Stored data
*** Block opens ***

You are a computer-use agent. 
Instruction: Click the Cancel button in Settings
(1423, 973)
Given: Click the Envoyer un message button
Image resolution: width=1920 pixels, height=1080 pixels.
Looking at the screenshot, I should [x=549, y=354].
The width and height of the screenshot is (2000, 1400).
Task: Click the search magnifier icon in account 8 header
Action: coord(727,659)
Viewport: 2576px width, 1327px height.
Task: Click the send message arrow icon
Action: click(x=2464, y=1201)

*** Block closes ***

» Assigned task: Go through the records and set every one down exactly.

» Exercise answer:
You are a computer-use agent. 
Instruction: Click the Cancel button in Settings
(1423, 973)
Given: Click the Envoyer un message button
Image resolution: width=1920 pixels, height=1080 pixels.
Looking at the screenshot, I should [x=549, y=354].
The width and height of the screenshot is (2000, 1400).
Task: Click the search magnifier icon in account 8 header
Action: coord(727,659)
Viewport: 2576px width, 1327px height.
Task: Click the send message arrow icon
Action: click(x=2464, y=1201)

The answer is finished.